Background and state-of-the-art

We consider online communities in the general sense of sharing common interests or purposes through data. Community members can be private users volunteering their time for a common project. They can also be professionals (researchers, engineers, support staff, etc.) who use web-scale collaboration in their workplace within or across their organizations. Therefore, the advantages of mass collaboration such as faster production and better accuracy of knowledge and data can be brought to all kinds of companies and, for instance, help them create better services and products faster at lower cost. To illustrate the data management requirements in this context, let us introduce two representative, rather complex examples of online community applications: collaborative medical research and social networking systems.

  Collaborative medical research. Medical research is a highly collaborative process, involving multiple organizations (research laboratories, hospitals, pharmacy companies, etc.) and multiple participants with different levels of expertise (patient volunteers, medical scientists, biologists, pharmacists, physicians, pathologists, surgeons, etc.). As an example of complex collaboration scenario, an extensive study of the course of a disease over a number of years would require integrating data about a population of selected patients (with their diagnoses, family histories, therapies, etc) and matching them with other data (pathology data, oncology data, etc.). Other scenarios may involve simpler, shorter collaboration, e.g. a group of pathologists trying to diagnose a given patient.

  Vast amounts of medical data are produced continuously with various levels of accessibility (patient records, drug studies, epidemiologic studies, genomic sequences, etc.). Although most of the data is stored in medical information systems, these are isolated, do not interoperate and do not provide support for collaboration. Thus, the typical way of collaborating is that the participants copy and directly exchange data using files (e.g. spreadsheets) which makes data integration and data analysis time-consuming (e.g. when needing a high number of files from different participants) and error prone (e.g. when merging data from spreadsheets of different formats). Furthermore, data copying may violate patient privacy regulations.

    A good analysis of the general requirements of a Computer Supported Cooperative Work (CSCW) for medical research collaboration is given in [Sta+08]. From the point of view of data management, we can derive the following requirements: transparent data access with query capabilities (join, transformation), update support for shared data (e.g. adding annotations to experimental results, relating data sources), support for dynamic groups of participants, data privacy with role management (different participants have different roles and thus different access rights on the data). Furthermore, data uncertainty must be supported, e.g. to deal with observations made with tools of different accuracy.

    Some of these requirements (except data uncertainty and data privacy) can be addressed by building a CSCW using an existing database as proposed in [Sta+08]. But this solution has the traditional drawbacks of centralized systems: single point of failure, heavy administration of global information, latency for remote users. Furthermore, it is ill suited to enable dynamic groups to form quickly in order to perform fast, short lasting collaboration (e.g. when a patient's life is involved). Finally, data privacy may be compromised as a result of copying sensitive data in the central database.

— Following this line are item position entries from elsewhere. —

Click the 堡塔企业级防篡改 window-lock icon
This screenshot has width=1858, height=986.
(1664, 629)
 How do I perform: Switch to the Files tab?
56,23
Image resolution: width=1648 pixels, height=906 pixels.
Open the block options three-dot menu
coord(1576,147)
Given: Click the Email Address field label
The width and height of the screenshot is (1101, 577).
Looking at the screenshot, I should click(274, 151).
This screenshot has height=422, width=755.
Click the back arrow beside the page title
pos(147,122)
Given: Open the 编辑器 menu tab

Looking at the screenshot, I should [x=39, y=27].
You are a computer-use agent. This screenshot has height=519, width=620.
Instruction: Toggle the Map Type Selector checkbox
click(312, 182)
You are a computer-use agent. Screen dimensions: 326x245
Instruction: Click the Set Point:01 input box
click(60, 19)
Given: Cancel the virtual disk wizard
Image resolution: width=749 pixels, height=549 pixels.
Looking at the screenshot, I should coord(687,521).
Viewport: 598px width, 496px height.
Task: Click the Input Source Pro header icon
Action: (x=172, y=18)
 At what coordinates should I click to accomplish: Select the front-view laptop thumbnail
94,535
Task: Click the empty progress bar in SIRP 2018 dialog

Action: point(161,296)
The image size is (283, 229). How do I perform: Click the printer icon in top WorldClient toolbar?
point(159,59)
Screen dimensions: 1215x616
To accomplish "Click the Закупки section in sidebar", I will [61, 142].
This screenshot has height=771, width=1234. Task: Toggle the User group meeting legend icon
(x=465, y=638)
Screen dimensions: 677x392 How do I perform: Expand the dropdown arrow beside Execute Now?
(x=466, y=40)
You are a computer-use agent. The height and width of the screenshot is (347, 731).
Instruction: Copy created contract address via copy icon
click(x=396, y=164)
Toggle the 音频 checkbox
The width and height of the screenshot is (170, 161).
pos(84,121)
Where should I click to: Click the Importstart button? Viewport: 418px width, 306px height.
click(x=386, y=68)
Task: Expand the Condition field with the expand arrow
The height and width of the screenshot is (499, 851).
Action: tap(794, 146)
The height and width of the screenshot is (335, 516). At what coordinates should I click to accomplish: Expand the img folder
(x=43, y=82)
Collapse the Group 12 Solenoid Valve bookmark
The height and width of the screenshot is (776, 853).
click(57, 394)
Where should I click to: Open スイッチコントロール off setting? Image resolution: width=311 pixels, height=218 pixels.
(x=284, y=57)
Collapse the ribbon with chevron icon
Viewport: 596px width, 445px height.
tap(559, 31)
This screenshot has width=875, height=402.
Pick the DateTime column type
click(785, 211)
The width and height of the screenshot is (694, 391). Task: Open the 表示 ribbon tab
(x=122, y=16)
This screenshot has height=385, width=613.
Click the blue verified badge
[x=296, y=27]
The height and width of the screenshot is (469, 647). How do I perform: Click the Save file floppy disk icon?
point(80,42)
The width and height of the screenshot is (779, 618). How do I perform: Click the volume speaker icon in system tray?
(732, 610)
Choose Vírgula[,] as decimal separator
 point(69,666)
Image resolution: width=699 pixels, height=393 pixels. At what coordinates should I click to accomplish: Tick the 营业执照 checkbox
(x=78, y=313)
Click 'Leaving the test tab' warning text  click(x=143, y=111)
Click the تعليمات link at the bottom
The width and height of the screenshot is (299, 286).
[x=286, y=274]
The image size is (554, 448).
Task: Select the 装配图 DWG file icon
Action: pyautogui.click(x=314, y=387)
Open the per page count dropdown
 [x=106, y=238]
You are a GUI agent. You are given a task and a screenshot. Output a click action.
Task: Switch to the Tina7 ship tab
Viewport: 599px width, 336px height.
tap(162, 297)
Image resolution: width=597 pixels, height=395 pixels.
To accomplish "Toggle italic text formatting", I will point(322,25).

    We claim that a P2P solution is the right solution in this case as it is light-weight in terms of administration and can scale up easily. Peers can be the participants or organizations involved in collaboration and may keep full control over their data. Furthermore, data replication can be exploited to increase data availability and foster parallel work.    

    Social networks. A social network such as Facebook enables its users to share personal information stored in a central repository. It is rather straightforward to develop new applications using a simple API. However, these applications are rather limited in scope. We claim that there are two fundamental flaws in this setting. The first one is that it is technically rather inefficient to centralize all the data and the control in a system that is bound to become a bottleneck or end up wasting enormous resources (the Facebook farm). More importantly, many users are reluctant to give full control over their private data to a provider (Facebook) who can sell it to other businesses and worse, leave such control to third parties of unknown affiliations.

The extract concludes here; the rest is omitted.